Work item
Exclude every picture. Output verbatim the lines from the one containing "Click the Report a map error link" to the end of the data.

Extracted records:
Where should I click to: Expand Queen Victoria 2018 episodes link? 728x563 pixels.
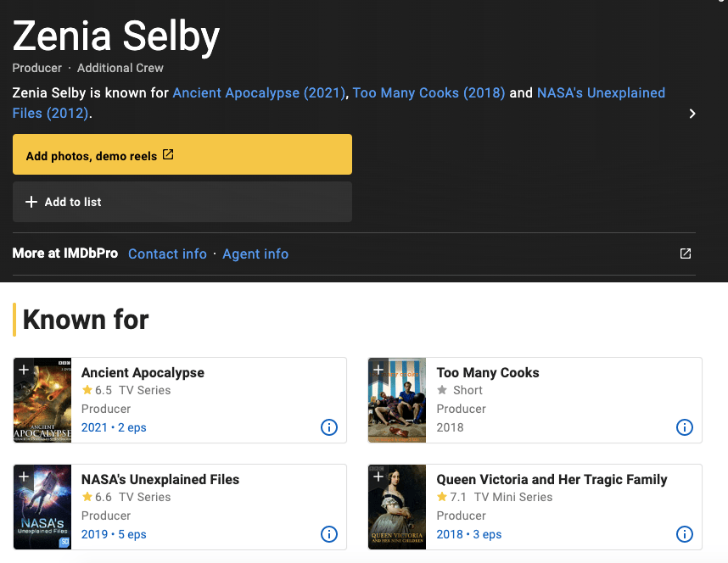(x=469, y=534)
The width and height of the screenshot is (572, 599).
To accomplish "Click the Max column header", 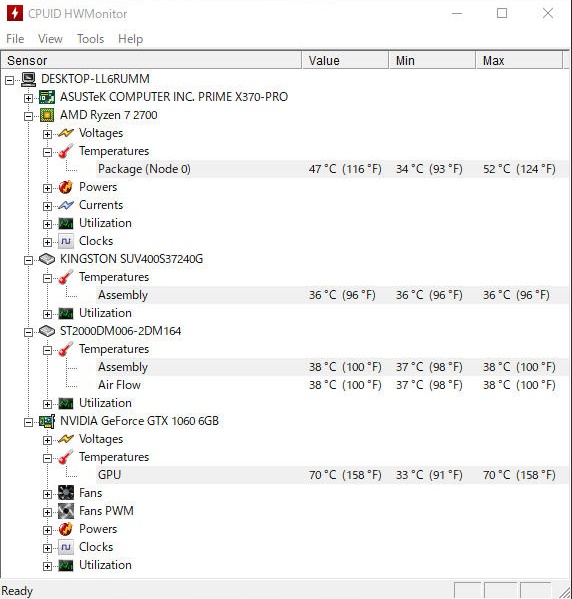I will 519,60.
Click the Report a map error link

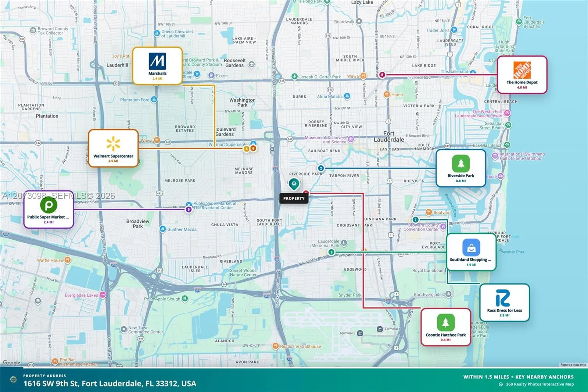(573, 365)
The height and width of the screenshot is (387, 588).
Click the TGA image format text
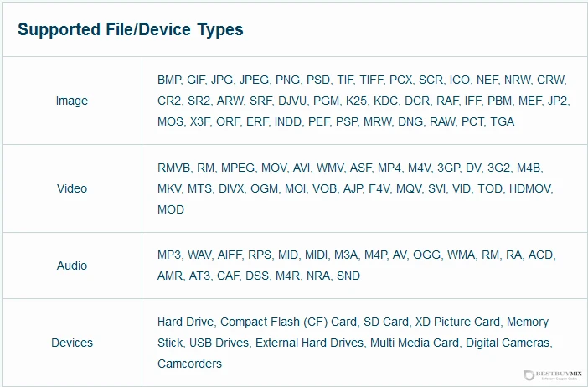[502, 121]
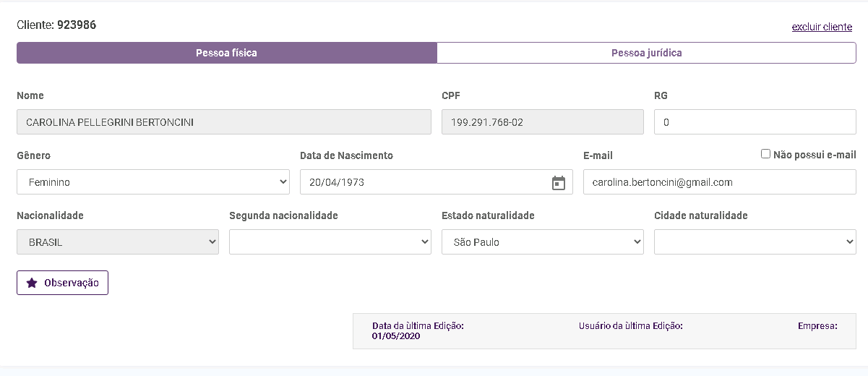Click the Nome field
Viewport: 868px width, 376px height.
pos(223,122)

Solution to the problem
Click the Report a map error link

(573, 365)
The height and width of the screenshot is (387, 588).
Click the TGA image format text
[502, 121]
Click the Nome field
Viewport: 868px width, 376px height.
pos(223,122)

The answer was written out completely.